Drug Courts: You’d Think They Would Work
A new Scottish study found something surprising. Scotland has recently adopted American-style drug courts, where the court works with drug offenders to arrange for treatment in place of incarceration.
The expectation was for effective sentences of drug treatment and testing orders, which are widely used in the United States. To be placed on such an order, offenders must plead guilty and agree to accept treatment and drug testing, where a failure to comply (testing positive) means fulfilling the original sentence (imprisonment).
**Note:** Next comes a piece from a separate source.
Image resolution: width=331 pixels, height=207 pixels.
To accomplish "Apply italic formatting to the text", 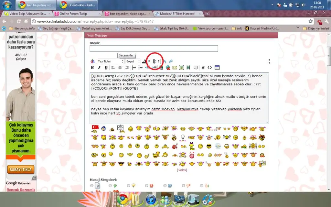I will (99, 68).
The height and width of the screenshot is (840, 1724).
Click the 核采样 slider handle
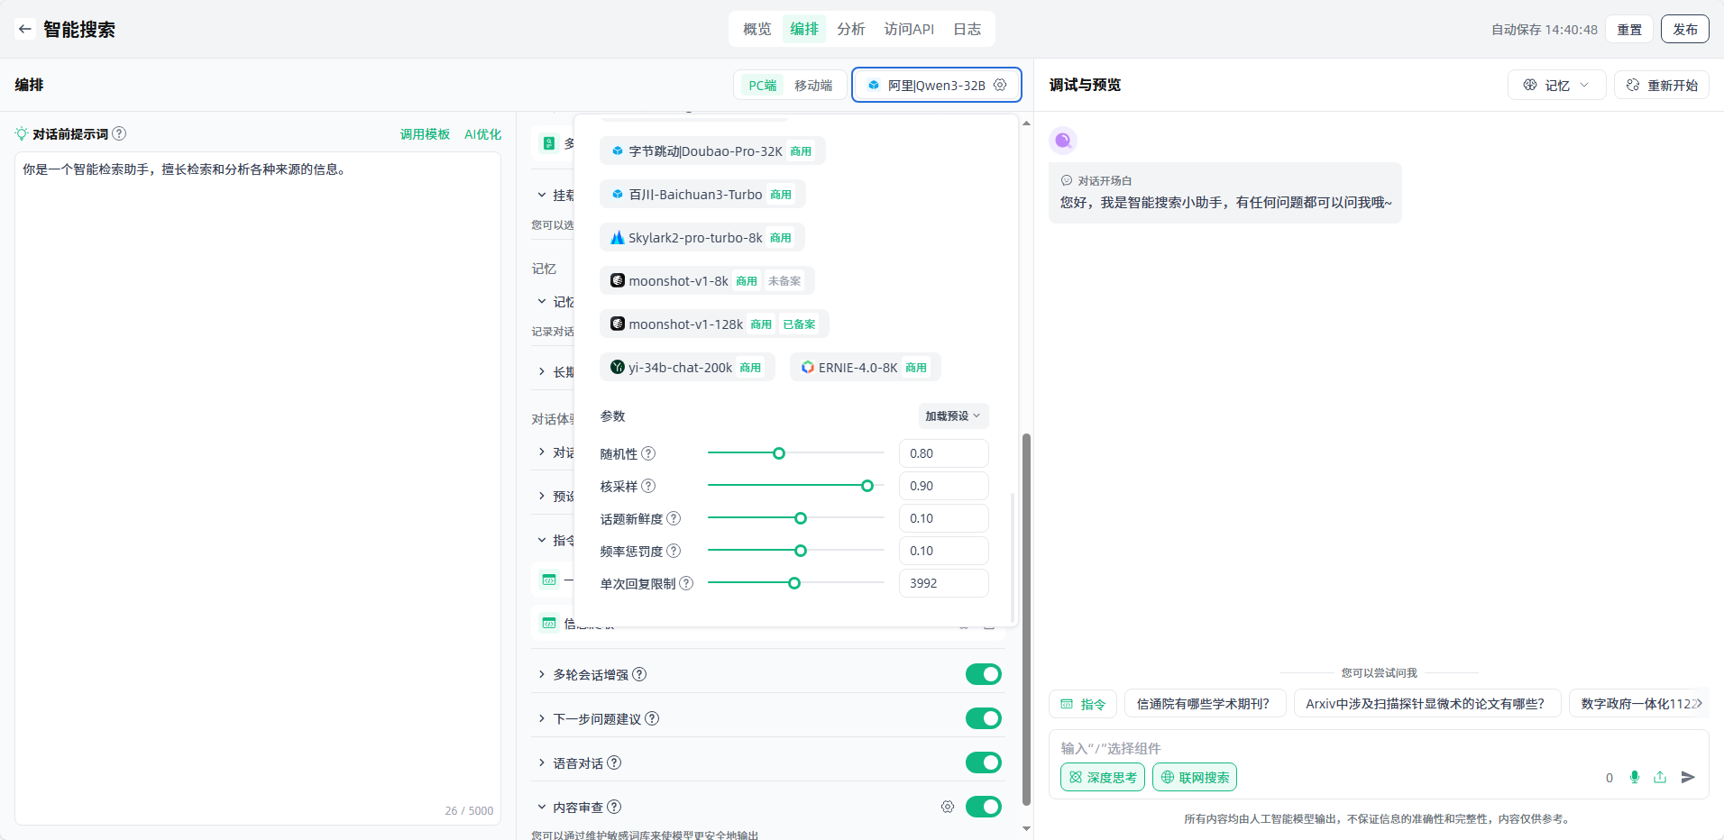point(867,486)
As a part of the process, extra treatment resources and intensified and specialist judicial supervision are provided. Supervision and treatment teams comprising social workers and drug treatment staff assess offenders, test their urine for drugs, supervise and treat or arrange for treatment, and report back to the courts. Court time is used to review progress for sentenced offenders. The spirit is one of collaborative dialogue and therapy rather than adversarial confrontation and punishment.
The whole thing sounds ideal — and, indeed, in Scotland and the U.S., everyone likes drug courts. As intended, problem-solving dialogue between courts and offenders replaced the normal adversarial atmosphere in Scotland, and both sides felt this led to better decision making. Agendas were set at pre-court meetings between the judge and the multidisciplinary team working with the offender. Court monitors learned to accentuate positives, accept that progress might be incremental and bumpy, and set achievable goals. Offenders felt like they were listened to and treated like human beings and seemed motivated to do well.
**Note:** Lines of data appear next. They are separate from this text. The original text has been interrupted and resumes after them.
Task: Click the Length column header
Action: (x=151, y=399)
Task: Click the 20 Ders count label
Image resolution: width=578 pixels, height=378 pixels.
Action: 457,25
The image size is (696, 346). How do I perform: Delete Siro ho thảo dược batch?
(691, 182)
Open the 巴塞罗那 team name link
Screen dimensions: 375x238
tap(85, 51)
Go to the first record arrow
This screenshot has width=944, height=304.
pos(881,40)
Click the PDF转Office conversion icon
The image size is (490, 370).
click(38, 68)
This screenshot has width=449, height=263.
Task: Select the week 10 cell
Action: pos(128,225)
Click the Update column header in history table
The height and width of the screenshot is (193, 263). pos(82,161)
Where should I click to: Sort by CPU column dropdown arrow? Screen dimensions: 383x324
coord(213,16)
Damn, too bad it didn’t work! While appreciated by offenders and staff, no crime-reduction benefits were found compared with regular adjudication, and per-capita costs were much higher for this failure. Within a year 50 percent of drug court offenders had been re-convicted and within two years 71 percent, at an average cost of nearly 18,500 pounds per order ($27,500).
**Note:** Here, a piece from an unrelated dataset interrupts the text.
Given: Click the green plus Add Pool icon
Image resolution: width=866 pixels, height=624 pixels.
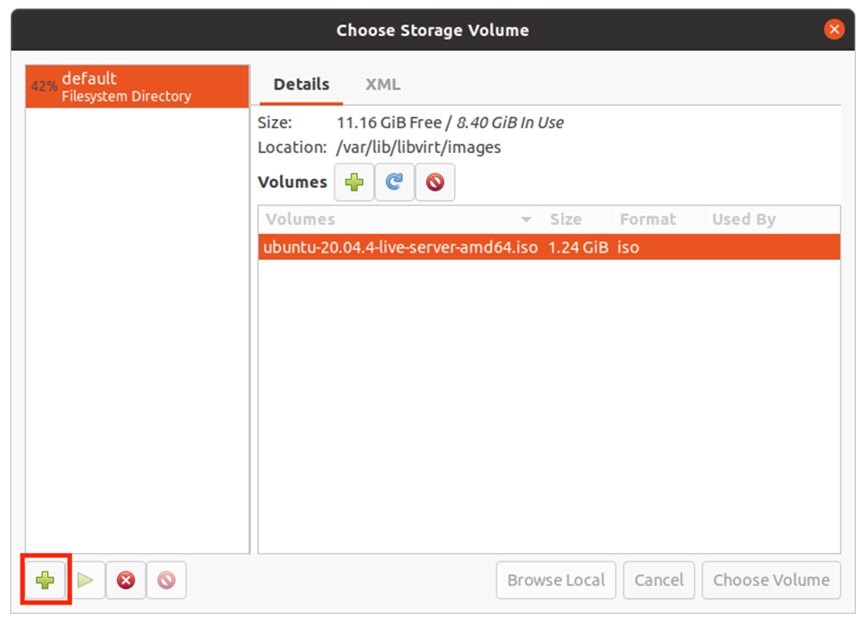Looking at the screenshot, I should (45, 581).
Struck by the failure, the Scottish court system extended the trial. But future results will be no better (as they are really no better in the U.S.). Indeed, drug courts are ideal testing grounds — since they are intended as supportive and apply much more TLC than courts ordinarily do — for our ideas about treatment. And these fail decisively for the following reasons:
Treatment in this context means addressing drug abuse and addiction motives, rather than allowing people to develop skills and assisting them with real-world coping resources. Instead of learning how to deal better with their lives, drug users learn fictive explanations for their behavior and destructive theories of substance abuse and addiction. In the United States, especially, these explanations focus on drug abuse as a disease users supposedly have.
The one complaint among Scottish offenders was about the treatment services; they often found the treatment wasn’t applicable to their individual cases, wasn’t flexible enough, and didn’t address broader needs they had. In short, treatment was designed for a putative disease, rather than helping them to lead more productive lives.
Finally, offenders are not allowed to improve their lives gradually. The disease model (which has strongly moralistic elements) views any use as a disqualifying failure, since abstinence is the be-all goal, and users are quickly violated. In real life, total abstinence is rarely achieved — even when defendants make real progress, using less, and using what they take less dangerously. But drug courts cannot deal with this reality, which is described by the concept of harm reduction.
By following the medical model of addiction, which is American to its core, drug courts actually produce worse results than allowing courts to follow their usual insensitive and rough brands of justice.